§ Task 1:
According to the essay below about two tweets, why can't the media be inciting fake protesters?

§ Document passage:
····················

Two Tweets

Kristen Hanley Cardozo
6 min readNov 13, 2016

After the election that enshrined his brand-name bigotry as the future of the U.S., one of Donald Trump’s first tweets said, “Just had a very open and successful presidential election. Now professional protesters, incited by the media, are protesting. Very unfair!”

Nine hours later, a second, modulated tweet appeared under his name. It said, “Love the fact that the small groups of protesters last night have passion for our great country. We will all come together and be proud!”

The first tweet was not deleted. Those two tweets are together still, the yin and the yang of the Trump machine. It is my contention that the pairing is no accident. This is exactly how Trump works. Since the election, moderates on the right and left have expressed hope that the system that allowed Trump’s rise will be the system to contain it. However, it is in the contradictions that Trump is effective.

The First Tweet

Trump’s first tweet refers to “professional protesters” who were “incited by the media.” This isn’t just a smear: it’s a smear that contradicts itself. “Professional protesters” suggests paid protesters, actors, who are not really motivated by their beliefs, but are present to perform a job. We already know that Trump projects his own faults and actions onto his opponents, and this would seem like a pretty simple example of that. The Trump campaign opened with an announcement attended by paid actors.

So it is a projection. But it’s not just a projection. It provides the first of the two targets in the tweet. Fake protesters are worse than real protesters, because they don’t really have any beliefs for which they stand. They are in it for the cash and not for real reasons; they are corrupt. As is the second target, the media.

The media can’t be inciting fake protesters, of course. If the protesters aren’t motivated by ideals, then they won’t care what the media says. But this contradiction isn’t a mistake. It is part of an effort to sustain the Trumpite rage that swept his campaign to power in the first place. If the protesters are corrupt, this provides two very neat and contradictory solutions to real political division.

  1. The division isn’t real, because the response to it isn’t real. Trumpites are the real America(ns) and protesters are paid shills.
  2. The division is very real, and the legitimate election results of the real America(ns) are in danger from a corrupt enemy.

····················

§ Task input:

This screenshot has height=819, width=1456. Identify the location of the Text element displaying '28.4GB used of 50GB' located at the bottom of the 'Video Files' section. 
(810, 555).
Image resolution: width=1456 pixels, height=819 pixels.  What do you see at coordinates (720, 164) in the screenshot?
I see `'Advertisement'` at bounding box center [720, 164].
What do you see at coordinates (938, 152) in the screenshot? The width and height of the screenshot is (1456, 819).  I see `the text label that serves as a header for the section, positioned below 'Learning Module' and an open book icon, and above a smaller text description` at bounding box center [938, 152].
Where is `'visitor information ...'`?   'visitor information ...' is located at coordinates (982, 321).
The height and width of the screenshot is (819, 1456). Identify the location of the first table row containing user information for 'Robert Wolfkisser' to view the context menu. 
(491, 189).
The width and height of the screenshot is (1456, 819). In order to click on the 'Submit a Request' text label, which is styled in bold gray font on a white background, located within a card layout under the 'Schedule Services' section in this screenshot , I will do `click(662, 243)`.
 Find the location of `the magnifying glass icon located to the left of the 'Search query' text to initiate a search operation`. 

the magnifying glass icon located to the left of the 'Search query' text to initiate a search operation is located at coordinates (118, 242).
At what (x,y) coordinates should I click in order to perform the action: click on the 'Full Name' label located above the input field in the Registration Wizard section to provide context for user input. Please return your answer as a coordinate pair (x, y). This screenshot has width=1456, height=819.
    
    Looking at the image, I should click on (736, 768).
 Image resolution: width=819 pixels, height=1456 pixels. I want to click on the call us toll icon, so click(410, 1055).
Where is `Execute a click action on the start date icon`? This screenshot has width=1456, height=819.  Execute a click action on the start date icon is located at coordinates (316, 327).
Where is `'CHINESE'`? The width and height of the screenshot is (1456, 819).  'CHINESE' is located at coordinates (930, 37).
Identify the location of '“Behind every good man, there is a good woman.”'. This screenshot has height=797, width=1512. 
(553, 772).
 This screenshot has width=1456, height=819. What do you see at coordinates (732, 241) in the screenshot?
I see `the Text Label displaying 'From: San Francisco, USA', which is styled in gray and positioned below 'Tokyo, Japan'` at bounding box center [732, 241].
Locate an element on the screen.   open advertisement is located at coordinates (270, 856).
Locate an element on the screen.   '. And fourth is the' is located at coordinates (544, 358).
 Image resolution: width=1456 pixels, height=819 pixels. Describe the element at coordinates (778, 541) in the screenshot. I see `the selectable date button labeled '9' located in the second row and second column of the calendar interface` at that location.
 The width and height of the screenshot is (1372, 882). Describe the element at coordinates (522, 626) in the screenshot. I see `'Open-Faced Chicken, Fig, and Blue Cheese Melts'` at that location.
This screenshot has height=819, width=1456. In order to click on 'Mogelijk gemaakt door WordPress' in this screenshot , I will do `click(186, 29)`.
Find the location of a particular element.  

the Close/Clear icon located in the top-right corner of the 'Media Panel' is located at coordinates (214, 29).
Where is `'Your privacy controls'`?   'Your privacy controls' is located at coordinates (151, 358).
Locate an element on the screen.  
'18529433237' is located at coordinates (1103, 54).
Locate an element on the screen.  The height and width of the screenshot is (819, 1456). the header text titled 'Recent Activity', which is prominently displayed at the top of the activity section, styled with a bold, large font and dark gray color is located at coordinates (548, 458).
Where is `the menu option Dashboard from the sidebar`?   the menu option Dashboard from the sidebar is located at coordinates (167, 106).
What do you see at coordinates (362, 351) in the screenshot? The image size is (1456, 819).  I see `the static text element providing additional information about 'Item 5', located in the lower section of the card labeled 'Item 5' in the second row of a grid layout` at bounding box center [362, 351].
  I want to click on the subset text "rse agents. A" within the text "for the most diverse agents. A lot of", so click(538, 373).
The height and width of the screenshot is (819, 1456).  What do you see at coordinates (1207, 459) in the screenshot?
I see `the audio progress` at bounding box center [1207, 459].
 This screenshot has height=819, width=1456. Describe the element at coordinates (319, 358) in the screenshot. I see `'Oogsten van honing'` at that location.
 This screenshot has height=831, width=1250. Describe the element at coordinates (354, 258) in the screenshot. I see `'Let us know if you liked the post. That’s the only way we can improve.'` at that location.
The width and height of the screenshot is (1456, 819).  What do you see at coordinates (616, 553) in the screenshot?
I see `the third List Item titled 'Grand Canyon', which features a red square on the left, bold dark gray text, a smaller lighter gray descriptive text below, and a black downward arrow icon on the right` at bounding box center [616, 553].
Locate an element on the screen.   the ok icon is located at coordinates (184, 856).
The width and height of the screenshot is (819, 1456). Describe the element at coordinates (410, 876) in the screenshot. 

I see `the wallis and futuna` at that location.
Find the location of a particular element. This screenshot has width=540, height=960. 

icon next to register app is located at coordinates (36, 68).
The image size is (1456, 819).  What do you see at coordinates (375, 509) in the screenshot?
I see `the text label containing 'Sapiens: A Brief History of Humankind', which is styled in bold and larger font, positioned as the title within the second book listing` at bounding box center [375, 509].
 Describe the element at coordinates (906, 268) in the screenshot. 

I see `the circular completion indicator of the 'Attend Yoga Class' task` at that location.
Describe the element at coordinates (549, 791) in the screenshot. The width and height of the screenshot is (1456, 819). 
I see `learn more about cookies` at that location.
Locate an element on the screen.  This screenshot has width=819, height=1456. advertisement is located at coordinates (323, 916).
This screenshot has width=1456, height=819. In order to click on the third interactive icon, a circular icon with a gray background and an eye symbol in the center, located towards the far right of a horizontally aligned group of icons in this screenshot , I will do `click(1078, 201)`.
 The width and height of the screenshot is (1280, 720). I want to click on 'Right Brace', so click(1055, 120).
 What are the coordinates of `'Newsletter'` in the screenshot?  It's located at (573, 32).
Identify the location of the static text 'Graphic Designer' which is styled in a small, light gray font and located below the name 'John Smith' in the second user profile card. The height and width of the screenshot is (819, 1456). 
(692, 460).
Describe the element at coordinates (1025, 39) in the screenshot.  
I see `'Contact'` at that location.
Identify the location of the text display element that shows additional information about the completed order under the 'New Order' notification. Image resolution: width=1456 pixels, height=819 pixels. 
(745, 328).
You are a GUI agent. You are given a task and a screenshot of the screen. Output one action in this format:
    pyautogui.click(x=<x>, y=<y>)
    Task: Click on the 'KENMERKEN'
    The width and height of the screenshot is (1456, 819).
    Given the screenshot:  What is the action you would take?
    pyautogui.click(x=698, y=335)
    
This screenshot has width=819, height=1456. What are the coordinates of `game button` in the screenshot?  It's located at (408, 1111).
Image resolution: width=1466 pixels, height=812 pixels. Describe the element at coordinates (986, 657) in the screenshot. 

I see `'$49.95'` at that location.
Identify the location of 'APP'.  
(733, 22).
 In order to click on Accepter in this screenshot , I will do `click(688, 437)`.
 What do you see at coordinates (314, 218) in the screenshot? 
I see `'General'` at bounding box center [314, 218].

····················

§ Task 2:
Render the listing as a Markdown table with columns Row and Line, starting at its first line and ending at the line that contains "coordinates (118, 242).". Leave out blank lines.

§ Task solution 1:
If the protesters aren't motivated by ideals, they won't care what the media says, so the media can't be inciting them.

§ Task solution 2:
| Row | Line |
|---|---|
| 1 | This screenshot has height=819, width=1456. Identify the location of the Text element displaying '28.4GB used of 50GB' located at the bottom of the 'Video Files' section.  |
| 2 | (810, 555). |
| 3 | Image resolution: width=1456 pixels, height=819 pixels.  What do you see at coordinates (720, 164) in the screenshot? |
| 4 | I see `'Advertisement'` at bounding box center [720, 164]. |
| 5 | What do you see at coordinates (938, 152) in the screenshot? The width and height of the screenshot is (1456, 819).  I see `the text label that serves as a header for the section, positioned below 'Learning Module' and an open book icon, and above a smaller text description` at bounding box center [938, 152]. |
| 6 | Where is `'visitor information ...'`?   'visitor information ...' is located at coordinates (982, 321). |
| 7 | The height and width of the screenshot is (819, 1456). Identify the location of the first table row containing user information for 'Robert Wolfkisser' to view the context menu.  |
| 8 | (491, 189). |
| 9 | The width and height of the screenshot is (1456, 819). In order to click on the 'Submit a Request' text label, which is styled in bold gray font on a white background, located within a card layout under the 'Schedule Services' section in this screenshot , I will do `click(662, 243)`. |
| 10 |  Find the location of `the magnifying glass icon located to the left of the 'Search query' text to initiate a search operation`.  |
| 11 | the magnifying glass icon located to the left of the 'Search query' text to initiate a search operation is located at coordinates (118, 242). |